• **PROMPT**: Change "magnifier" to "magnifying glass" throughout the entries below and write all their lines out again with nothing else altered, leaving the pictures out.

__________________________________________________

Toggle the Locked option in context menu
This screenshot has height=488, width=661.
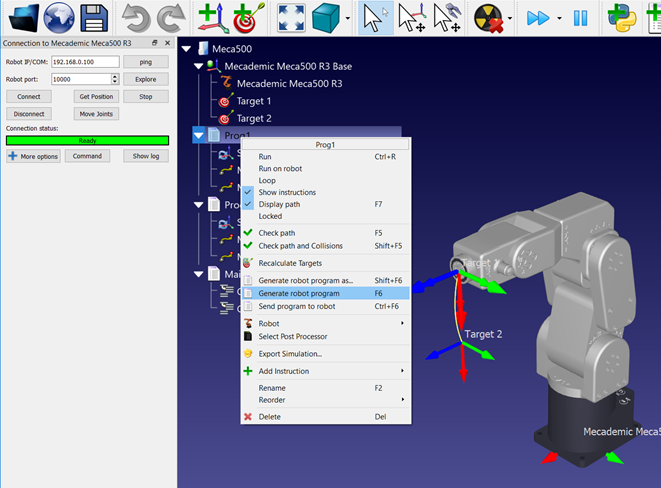pos(270,216)

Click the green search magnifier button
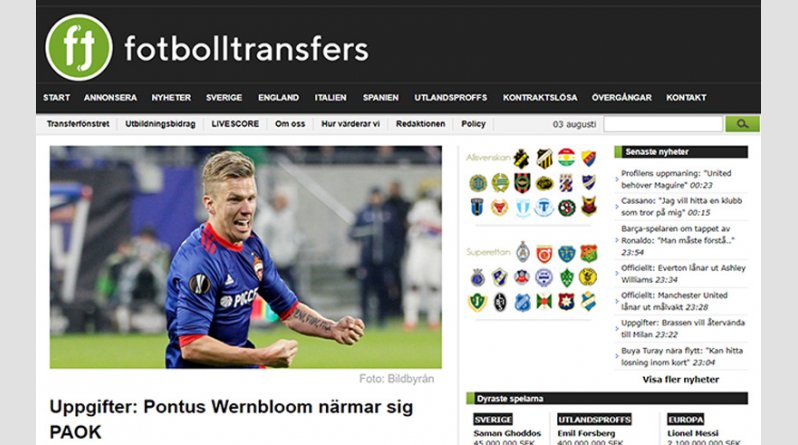click(742, 124)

__________________________________________________

• **CORRECT ANSWER**:
Toggle the Locked option in context menu
This screenshot has height=488, width=661.
pos(270,216)

Click the green search magnifying glass button
click(742, 124)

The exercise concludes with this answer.